The Senate last week adopted language that would scale back, but not eliminate, some of the new oversight and influence the chamber’s Armed Services Committee proposed to give the Pentagon over civilian nuclear weapons budgets via the fiscal 2021 National Defense Authorization Act (NDAA).
On July 2, the Senate unanimously adopted an amendment from Sens. Maria Cantwell (D-Wash.) and Joe Manchin (D-W.Va.), which strikes provisions from the annual defense policy bill that would have required the secretary of defense, through the joint DOD-DOE Nuclear Weapons Council, to participate in the earliest stages of the annual budget negotiations for the National Nuclear Security Administration’s (NNSA).
The full Senate is on recess following the Independence Day holiday but is expected to approve the NDAA after its scheduled return to Washington on July 20.
The Cantwell-Machin amendment also killed language that would have required the secretary of energy, in annual budget requests, to separate the NNSA budget from other DOE defense nuclear funding, such as cleanup of shuttered weapons production sites.
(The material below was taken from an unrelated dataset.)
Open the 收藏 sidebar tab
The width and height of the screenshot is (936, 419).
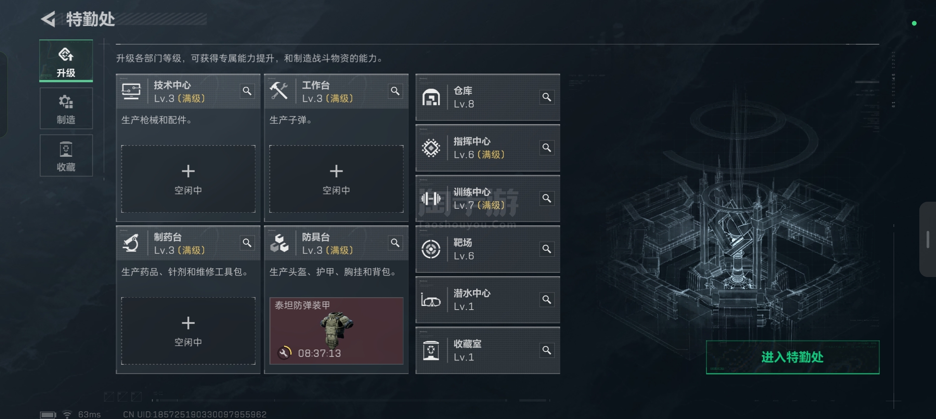66,156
Without the amendment, the committee NDAA would have required the energy secretary to list the NNSA’s budget as a separate budget subfunction from other atomic energy defense activities: a category that also includes legacy nuclear cleanup.
The amendment did not do away with the segment of the legislation that would require the Nuclear Weapons Council to certify that the NNSA’s budget request each year is adequate to meet the needs of the Pentagon’s nuclear-weapon mission, but it did eliminate a requirement that the secretary of energy adjust the agency’s budget request to accommodate the Defense Department determination.
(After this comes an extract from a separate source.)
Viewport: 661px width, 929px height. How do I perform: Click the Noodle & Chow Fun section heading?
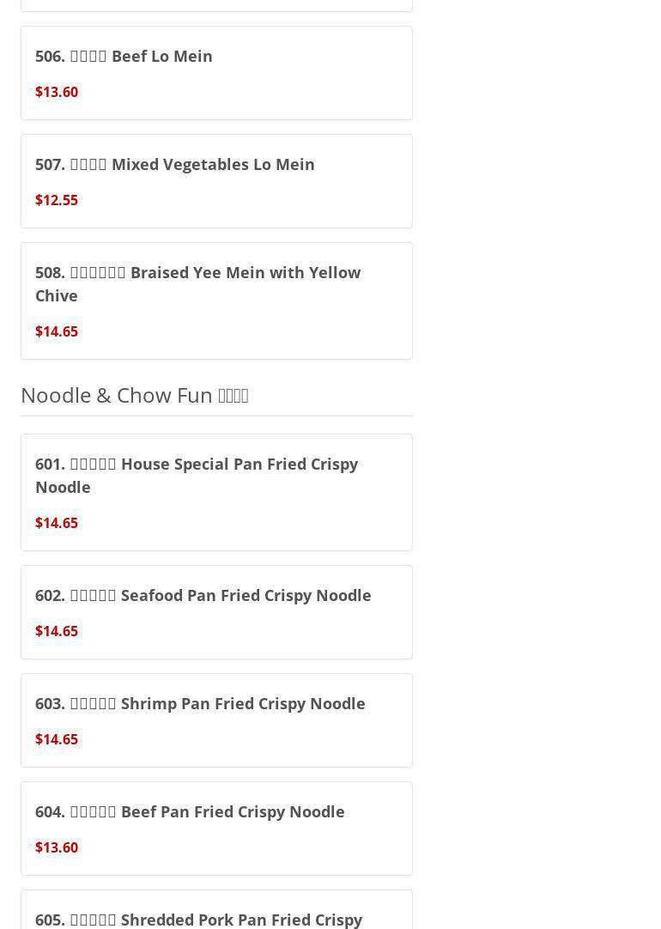[x=134, y=395]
Instead, the energy secretary would merely have to include the Pentagon’s preferred funding level for the NNSA, if that level differs from what the Energy Department proposed, in an appendix to the agency’s first-draft budget submission to the White House Office of Management and Budget.
Cantwell is a top congressional advocate for remediation of the Hanford Site, the highly contaminated former plutonium production complex in her state. She and other lawmakers, plus Secretary of Energy Dan Brouillette and the Energy Communities Alliance interest group, had complained that the Senate Armed Services Committee’s NDAA could allow the Defense Department to shortchange cleanup of shuttered Manhattan Project and Cold War facilities. If the energy secretary was forced by the Pentagon to add funding from her or his own budget to the NNSA, it could only come at the expense of other DOE programs.